Bundan 25 gün önce 22 Mayıs 2023 tarihli vakıf yönetim kurulu toplantısında 5 saat tüm konular konuşuldu. Bu aşamada göreve devam etmek için güven oyuna başvurulmasını istedim.
12 üyenin 9’u bana güven oyu verince, diğer üç üye de güven oyu verdiler. Yani oybirliği ile güven oyu aldım.
Ancak şimdi bu üç üye ısrarla istifamı istiyor: Son 25 günde ne oldu, kimlerle konuşuldu da bu üç üye ısrarla benim istifamı istiyor?
Karmaşa yaratarak kamuoyunu harekete geçirmek, üzerimde kamuoyu baskısı uygulamak istiyorlar.
Tartışılan iki konuyu yukarıda anlattım. Her iki konuda da vakıf yönetim kurulu üyeleri savcılığa başvurdu. Her iki konuda da cumhuriyet başsavcılığı suçun oluşmadığını ve kovuşturmaya yer olmadığını belirterek takipsizlik kararı verdi.
Şimdi, istifamı isteyenlere sormak istiyorum:
Masumiyet karinesi diye bağırıyoruz. Neden hukuka ve masumiyet karinesine saygı duymuyorsunuz?
Bir başka önemli konu vakıf yönetim kurulunda konuşulan konuların yalan yanlış dışarıya sızdırılmasıdır. Nerede adalet, sadakat ve Vakıf üyeliği sorumluluğu...
GENEL YAYIN YÖNETMENİ
Tuncay Mollaveisoğlu Bodrum’da yaşıyordu. Onun İzmir bürosunun başına gelmesi, oradan genel yayın yönetmeni olması için birinci derecede gayret gösterdim.

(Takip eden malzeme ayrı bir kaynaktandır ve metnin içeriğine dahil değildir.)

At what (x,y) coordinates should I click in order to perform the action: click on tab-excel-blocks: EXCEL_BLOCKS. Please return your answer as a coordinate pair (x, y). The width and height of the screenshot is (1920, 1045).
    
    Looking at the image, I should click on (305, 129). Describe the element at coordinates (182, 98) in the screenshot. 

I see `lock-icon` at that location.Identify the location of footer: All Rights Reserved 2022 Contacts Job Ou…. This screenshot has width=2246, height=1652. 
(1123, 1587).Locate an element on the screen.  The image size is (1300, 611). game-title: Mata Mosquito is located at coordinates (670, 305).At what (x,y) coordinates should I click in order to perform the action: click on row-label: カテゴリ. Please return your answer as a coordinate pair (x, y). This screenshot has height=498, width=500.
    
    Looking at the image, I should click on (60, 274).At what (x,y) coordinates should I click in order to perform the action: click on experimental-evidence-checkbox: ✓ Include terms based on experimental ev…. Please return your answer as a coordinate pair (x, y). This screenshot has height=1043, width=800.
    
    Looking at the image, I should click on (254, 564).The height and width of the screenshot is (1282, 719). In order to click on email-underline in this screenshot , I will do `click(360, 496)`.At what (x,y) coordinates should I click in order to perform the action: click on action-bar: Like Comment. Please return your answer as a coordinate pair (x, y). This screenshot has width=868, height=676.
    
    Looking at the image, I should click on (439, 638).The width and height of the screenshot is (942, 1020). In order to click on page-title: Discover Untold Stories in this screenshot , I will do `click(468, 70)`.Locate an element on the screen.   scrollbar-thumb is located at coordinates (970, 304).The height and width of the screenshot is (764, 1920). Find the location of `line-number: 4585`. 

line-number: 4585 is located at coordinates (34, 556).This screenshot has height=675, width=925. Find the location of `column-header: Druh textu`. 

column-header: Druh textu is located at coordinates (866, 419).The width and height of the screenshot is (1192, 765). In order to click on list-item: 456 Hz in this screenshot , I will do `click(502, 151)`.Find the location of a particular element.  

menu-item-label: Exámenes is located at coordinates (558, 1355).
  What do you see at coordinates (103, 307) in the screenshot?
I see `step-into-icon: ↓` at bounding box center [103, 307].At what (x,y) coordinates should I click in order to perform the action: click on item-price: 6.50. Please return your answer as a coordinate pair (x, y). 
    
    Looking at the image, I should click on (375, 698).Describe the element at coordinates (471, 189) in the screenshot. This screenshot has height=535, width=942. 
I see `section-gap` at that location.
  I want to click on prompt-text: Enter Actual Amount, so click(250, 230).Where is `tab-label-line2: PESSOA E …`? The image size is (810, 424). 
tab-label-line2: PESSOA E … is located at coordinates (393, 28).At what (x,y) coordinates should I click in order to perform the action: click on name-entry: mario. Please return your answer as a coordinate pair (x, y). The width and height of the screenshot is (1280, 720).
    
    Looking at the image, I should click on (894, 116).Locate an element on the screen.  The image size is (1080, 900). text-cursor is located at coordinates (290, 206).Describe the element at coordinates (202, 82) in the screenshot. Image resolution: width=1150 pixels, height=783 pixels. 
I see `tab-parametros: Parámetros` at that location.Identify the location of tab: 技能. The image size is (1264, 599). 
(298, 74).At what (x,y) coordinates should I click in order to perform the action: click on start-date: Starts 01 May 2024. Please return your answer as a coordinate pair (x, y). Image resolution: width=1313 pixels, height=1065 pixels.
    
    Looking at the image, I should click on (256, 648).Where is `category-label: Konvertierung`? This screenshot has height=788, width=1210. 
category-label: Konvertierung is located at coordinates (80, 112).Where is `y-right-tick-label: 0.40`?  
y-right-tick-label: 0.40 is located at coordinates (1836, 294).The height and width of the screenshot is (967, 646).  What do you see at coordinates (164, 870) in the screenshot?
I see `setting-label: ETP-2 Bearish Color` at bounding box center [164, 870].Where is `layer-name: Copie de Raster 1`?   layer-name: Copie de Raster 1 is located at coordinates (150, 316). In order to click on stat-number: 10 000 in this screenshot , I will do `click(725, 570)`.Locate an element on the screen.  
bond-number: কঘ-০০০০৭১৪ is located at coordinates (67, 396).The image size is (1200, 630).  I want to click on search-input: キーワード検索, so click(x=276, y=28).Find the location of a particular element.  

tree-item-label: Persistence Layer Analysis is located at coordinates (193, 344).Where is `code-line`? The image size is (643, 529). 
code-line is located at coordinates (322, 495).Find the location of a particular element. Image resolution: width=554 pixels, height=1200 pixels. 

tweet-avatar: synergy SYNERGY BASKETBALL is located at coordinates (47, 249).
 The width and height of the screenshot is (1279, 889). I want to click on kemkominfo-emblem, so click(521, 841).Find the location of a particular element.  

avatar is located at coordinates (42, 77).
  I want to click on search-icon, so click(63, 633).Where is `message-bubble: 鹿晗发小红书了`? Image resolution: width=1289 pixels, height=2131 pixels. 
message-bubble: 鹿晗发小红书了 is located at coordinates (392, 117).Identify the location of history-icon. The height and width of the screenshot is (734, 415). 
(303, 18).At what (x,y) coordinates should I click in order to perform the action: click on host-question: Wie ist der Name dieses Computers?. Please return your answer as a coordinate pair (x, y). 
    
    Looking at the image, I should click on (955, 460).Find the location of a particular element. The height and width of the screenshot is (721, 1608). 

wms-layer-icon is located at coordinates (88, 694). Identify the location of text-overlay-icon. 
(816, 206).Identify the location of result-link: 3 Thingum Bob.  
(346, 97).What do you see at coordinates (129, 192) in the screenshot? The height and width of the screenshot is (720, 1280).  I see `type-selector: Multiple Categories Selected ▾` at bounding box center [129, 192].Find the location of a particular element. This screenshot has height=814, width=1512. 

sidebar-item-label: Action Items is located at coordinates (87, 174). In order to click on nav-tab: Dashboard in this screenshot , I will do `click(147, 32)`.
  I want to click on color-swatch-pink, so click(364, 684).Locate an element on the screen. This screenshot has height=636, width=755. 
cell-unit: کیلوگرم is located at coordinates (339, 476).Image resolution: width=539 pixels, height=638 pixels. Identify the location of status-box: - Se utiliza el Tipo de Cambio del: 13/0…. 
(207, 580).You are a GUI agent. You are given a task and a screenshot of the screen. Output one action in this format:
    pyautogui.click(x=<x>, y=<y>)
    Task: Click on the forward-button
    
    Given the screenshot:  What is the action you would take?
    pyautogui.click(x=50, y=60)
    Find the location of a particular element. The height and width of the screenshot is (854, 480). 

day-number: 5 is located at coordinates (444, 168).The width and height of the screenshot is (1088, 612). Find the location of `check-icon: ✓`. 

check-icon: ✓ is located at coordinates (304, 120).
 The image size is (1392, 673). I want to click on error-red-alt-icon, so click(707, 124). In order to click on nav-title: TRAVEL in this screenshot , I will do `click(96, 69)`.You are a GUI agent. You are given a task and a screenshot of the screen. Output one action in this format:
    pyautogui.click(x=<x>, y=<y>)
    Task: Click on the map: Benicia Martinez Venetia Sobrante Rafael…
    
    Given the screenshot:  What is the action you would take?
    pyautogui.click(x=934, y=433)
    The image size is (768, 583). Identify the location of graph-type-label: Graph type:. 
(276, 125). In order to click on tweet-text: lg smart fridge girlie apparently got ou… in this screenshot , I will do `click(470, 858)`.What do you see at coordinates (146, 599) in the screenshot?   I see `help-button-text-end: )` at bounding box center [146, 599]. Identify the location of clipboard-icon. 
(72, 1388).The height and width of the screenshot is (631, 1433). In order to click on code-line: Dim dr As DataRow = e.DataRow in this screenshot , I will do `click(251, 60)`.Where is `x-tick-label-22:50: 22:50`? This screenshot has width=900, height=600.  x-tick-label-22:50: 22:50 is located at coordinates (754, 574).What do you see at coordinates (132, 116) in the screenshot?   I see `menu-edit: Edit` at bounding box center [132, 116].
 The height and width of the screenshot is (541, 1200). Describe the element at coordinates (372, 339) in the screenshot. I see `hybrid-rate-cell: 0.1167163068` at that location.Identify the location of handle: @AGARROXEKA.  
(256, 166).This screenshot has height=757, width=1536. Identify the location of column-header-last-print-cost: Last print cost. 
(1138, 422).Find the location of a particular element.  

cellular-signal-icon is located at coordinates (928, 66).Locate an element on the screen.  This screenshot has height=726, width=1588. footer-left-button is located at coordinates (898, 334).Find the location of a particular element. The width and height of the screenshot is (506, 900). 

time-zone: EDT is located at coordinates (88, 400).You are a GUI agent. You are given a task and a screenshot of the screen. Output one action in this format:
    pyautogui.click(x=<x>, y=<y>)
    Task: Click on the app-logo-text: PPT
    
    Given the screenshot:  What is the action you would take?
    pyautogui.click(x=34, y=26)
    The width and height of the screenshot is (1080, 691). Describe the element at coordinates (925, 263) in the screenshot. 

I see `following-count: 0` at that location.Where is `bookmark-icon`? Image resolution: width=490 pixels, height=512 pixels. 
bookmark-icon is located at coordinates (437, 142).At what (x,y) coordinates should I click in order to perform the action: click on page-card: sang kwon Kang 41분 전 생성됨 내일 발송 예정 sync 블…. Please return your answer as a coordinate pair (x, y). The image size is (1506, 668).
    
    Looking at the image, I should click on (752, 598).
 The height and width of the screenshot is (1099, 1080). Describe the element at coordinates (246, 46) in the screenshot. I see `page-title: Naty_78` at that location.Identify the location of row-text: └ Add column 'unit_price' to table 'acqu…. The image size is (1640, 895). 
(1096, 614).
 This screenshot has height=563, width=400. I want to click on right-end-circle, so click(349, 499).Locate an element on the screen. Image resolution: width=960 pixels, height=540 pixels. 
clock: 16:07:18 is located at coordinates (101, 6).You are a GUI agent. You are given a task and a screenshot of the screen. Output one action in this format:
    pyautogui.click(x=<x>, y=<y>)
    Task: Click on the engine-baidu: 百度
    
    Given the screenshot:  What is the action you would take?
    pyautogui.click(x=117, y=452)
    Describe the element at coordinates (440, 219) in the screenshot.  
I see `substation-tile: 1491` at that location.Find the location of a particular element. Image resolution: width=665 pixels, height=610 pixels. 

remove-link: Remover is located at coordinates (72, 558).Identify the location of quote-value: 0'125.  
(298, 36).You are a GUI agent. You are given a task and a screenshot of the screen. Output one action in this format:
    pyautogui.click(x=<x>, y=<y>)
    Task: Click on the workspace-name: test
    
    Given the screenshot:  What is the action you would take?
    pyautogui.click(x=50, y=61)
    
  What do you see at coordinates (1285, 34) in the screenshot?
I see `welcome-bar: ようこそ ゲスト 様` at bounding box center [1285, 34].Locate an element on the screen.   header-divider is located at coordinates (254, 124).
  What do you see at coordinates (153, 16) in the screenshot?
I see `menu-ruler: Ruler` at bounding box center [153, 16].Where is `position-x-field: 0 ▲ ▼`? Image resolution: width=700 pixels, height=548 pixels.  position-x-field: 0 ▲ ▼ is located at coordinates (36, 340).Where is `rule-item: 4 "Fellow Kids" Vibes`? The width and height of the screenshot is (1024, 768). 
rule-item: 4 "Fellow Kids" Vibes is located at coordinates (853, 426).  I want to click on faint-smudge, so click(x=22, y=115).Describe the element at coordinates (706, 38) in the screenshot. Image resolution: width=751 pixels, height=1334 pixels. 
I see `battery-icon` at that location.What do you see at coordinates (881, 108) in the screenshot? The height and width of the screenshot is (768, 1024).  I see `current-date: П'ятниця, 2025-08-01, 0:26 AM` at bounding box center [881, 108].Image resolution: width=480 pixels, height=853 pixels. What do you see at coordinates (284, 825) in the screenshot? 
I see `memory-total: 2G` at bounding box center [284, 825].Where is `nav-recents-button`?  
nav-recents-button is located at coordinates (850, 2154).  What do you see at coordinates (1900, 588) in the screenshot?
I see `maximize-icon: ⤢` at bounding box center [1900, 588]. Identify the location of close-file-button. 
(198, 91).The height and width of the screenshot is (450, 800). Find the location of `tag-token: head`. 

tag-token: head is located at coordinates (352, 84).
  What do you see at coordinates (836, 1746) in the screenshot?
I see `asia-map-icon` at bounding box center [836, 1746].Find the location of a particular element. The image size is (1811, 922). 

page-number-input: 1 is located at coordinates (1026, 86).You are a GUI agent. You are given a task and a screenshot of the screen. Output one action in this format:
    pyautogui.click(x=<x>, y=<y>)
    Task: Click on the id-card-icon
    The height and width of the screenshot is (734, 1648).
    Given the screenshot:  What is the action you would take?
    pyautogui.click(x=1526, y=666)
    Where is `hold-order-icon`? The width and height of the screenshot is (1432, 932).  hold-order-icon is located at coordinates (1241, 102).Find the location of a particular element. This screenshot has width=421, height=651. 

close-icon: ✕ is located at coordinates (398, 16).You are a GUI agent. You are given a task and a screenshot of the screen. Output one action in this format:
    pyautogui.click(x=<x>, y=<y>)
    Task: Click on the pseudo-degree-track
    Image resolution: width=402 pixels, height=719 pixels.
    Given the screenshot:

Altı aydır genel yayın yönetmenliği yapıyordu. Ne yazık ki Cumhuriyet gazetesinin içinden yetişmeyenler, onun ruhunu özümseyemiyorlar.
Yazdığı son yazıda gazetenin saygınlığını yaralayıcı, vakıf yönetim kurulu üyelerinin onurlarını kırıcı cümleleri çıkarırsa yazının yayımlanacağını söyledim: Yoksa dünyanın hiçbir yerinde, hiçbir gazetenin böylesi saldırılarla dolu bir yazıyı yayımlamasının mümkün olmadığını belirttim.
Tuncay Mollaveisoğlu, istifa etme gerekçelerini raporlayan bu yazıda ısrar etti. Kavga etmeden ağabey-kardeş gibi ayrıldık. Basın yaşamında başarılarının devamını dilerim.
ÖNEMLİ SORU
Önemli soru şudur: Bu grup, neden gazetemizi ve gazetenin yöneticilerini suçlamak, karalamak için kimi sosyal medyayı kullanıyor? Niçin Cumhuriyet gazetesinin, yöneticilerinin ve çalışanlarının haksız yere iktidarın yandaş medyasında hedef gösterilmesine neden oluyor? Neden vakıf yönetim kurulunda bu konuları görüşmek yerine kamuoyunu etkilemeye çalışıyor?
Tüm veriler ve gelişmeler öyle gösteriyor ki karşımızdaki olay, birtakım gerekçeler yaratılarak Cumhuriyet gazetesini ele geçirme olayıdır.
Cumhuriyet gazetesi bir Kuvayı Milliye kurumudur. İşgal edilemez, satılamaz, satın alınamaz.